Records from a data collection
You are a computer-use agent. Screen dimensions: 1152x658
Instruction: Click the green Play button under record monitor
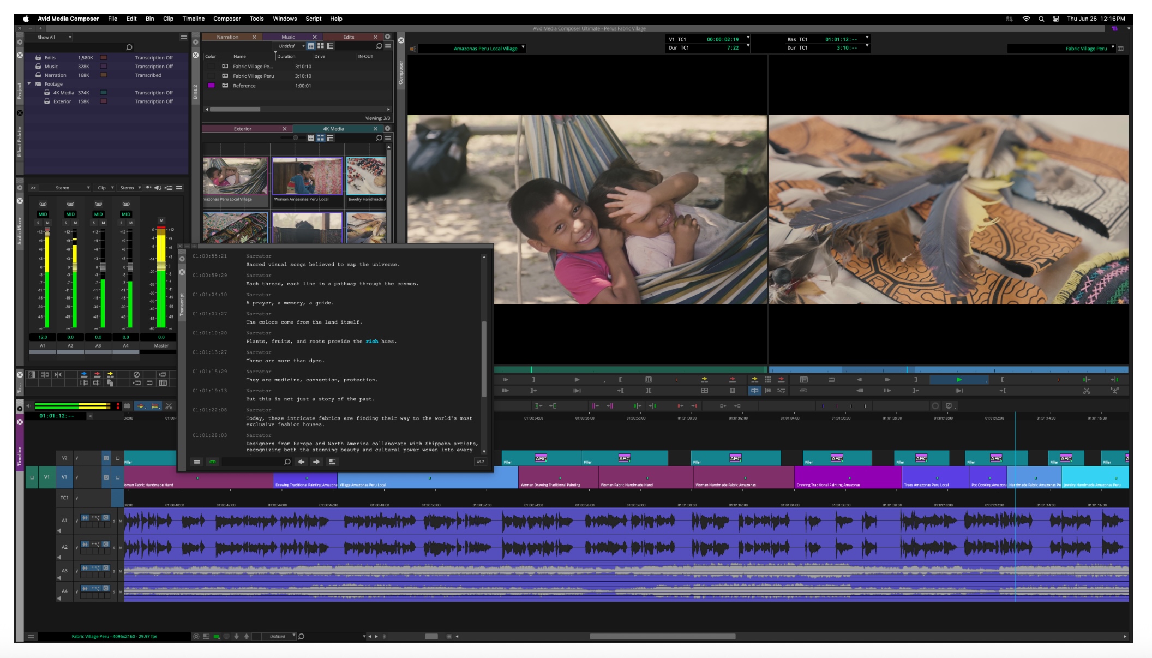958,379
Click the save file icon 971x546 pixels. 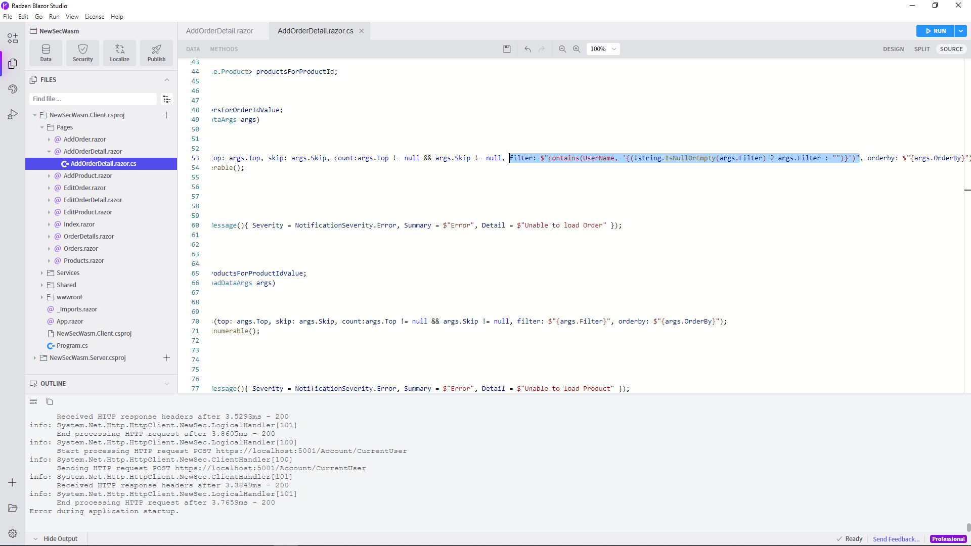pyautogui.click(x=507, y=49)
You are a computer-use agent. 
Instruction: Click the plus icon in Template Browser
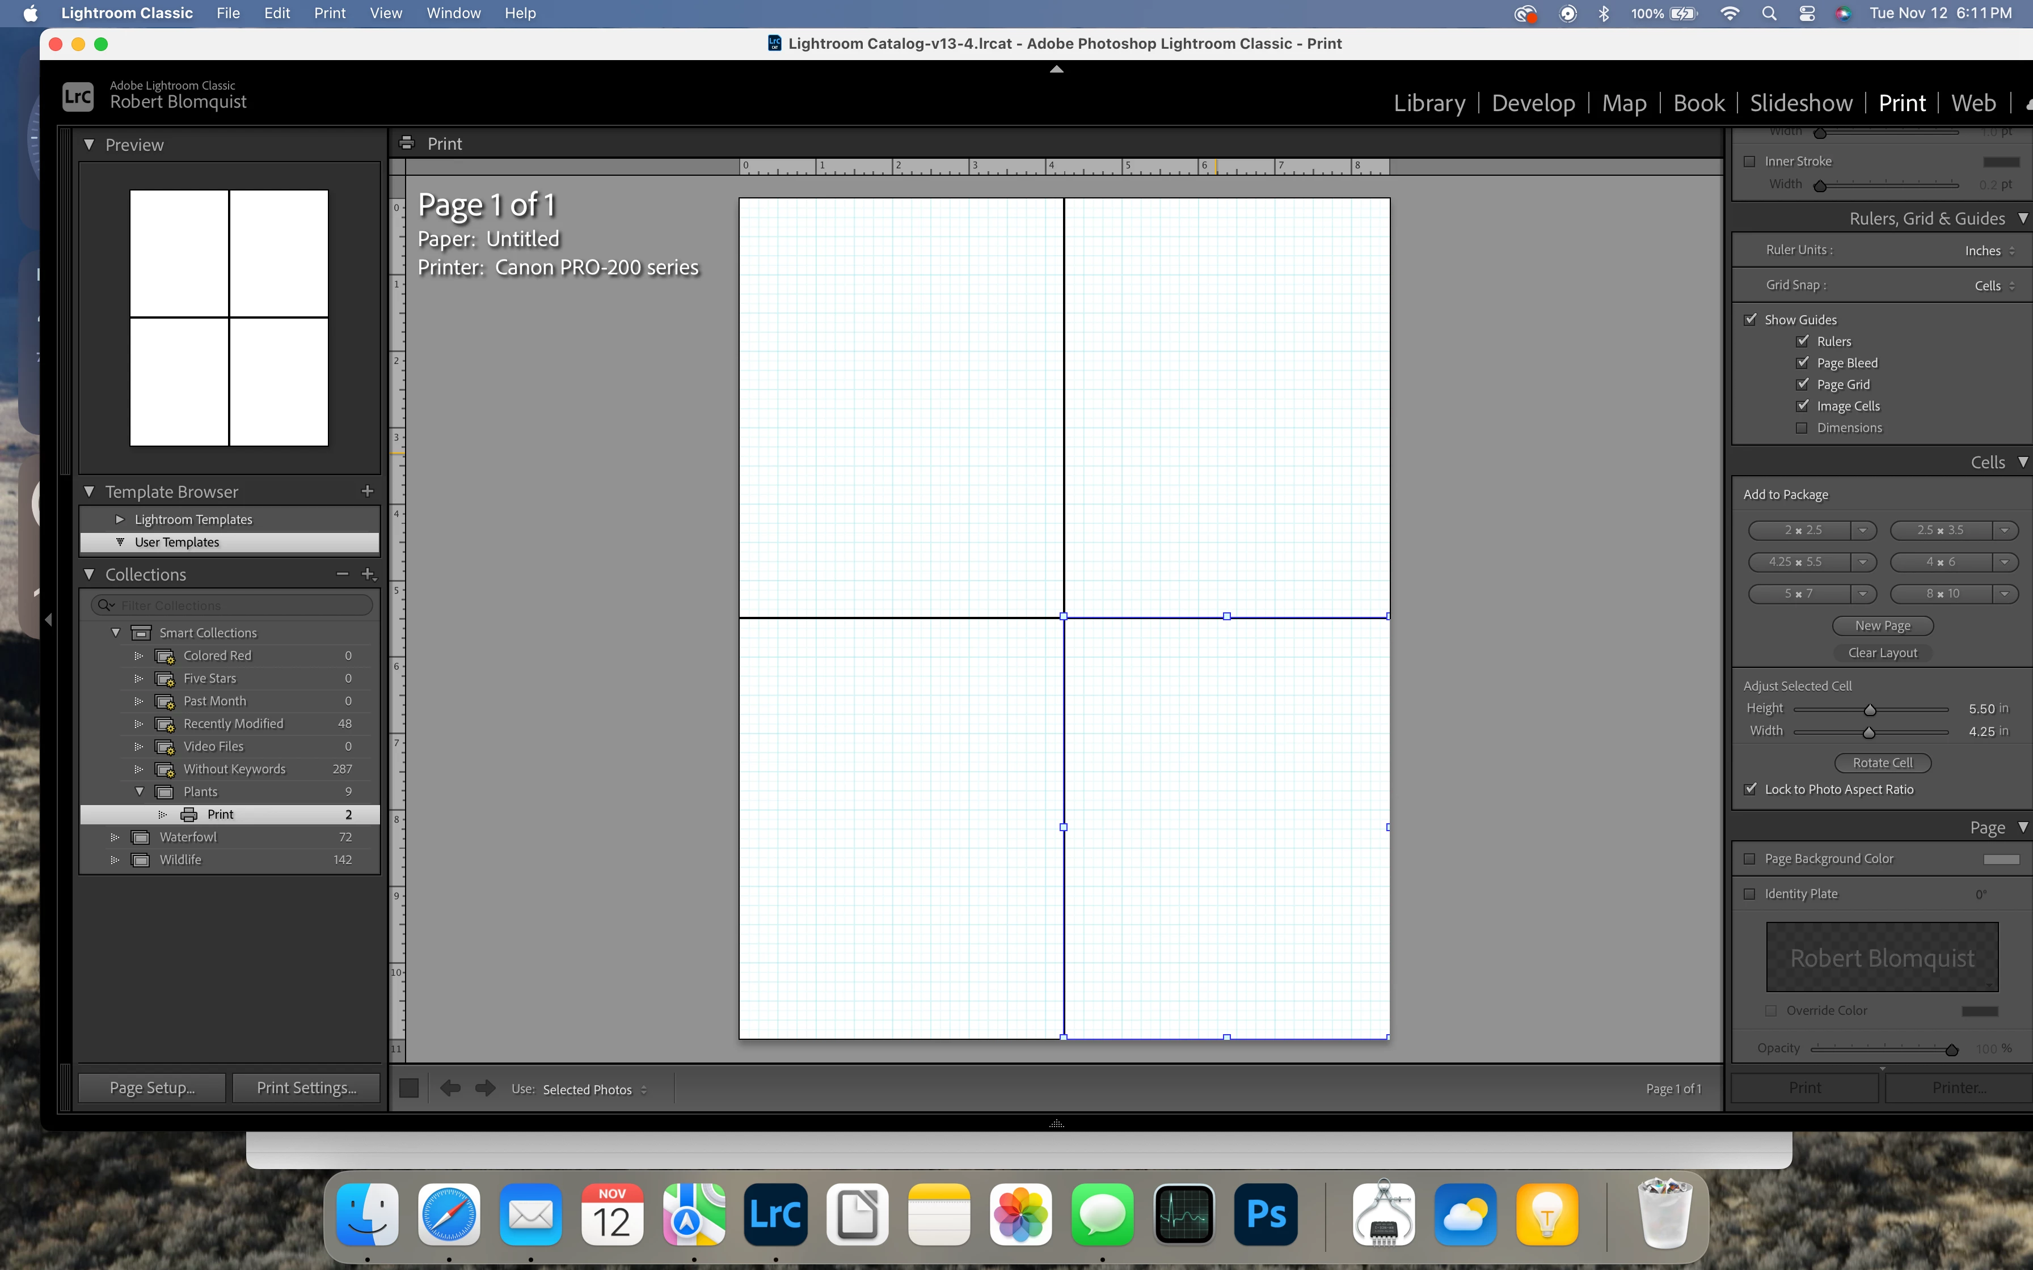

ACTION ITEM. If a line of the data contains the word "computer", it counts toward the total; state that total alone.

TASK RESULT. 2